Extracted information section start
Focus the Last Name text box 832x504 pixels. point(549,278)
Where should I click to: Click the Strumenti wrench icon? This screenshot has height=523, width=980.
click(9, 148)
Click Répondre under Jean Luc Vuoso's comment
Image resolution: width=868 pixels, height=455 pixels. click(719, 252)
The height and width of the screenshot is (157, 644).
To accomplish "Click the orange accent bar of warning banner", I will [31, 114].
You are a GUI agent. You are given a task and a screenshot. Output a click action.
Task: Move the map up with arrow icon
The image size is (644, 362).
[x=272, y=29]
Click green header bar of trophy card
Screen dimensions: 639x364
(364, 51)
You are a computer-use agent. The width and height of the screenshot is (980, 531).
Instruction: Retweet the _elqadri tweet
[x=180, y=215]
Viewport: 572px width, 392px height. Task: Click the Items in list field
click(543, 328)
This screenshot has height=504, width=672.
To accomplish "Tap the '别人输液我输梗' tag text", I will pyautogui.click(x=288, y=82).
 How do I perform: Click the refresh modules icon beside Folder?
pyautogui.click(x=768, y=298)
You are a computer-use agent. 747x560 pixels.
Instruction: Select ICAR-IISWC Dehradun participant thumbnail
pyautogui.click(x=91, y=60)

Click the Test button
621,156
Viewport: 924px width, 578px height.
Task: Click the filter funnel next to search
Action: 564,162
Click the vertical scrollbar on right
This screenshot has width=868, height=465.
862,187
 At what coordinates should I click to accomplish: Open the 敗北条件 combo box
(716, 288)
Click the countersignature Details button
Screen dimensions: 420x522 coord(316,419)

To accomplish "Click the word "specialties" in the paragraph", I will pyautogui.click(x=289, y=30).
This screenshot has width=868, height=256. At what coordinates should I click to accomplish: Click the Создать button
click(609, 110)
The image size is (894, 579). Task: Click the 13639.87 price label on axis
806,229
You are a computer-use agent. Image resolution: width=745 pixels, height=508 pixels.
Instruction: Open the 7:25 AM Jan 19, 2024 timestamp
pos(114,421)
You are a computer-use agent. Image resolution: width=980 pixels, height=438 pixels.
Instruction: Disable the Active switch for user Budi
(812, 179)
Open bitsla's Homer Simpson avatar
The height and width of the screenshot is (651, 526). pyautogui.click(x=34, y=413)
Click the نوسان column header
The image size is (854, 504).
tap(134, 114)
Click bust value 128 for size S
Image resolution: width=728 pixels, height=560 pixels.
Extracted information section end
(What is needed): Which lines above include the word "text"? Return each one.

(Solution below):
Focus the Last Name text box 832x504 pixels. point(549,278)
To accomplish "Tap the '别人输液我输梗' tag text", I will pyautogui.click(x=288, y=82).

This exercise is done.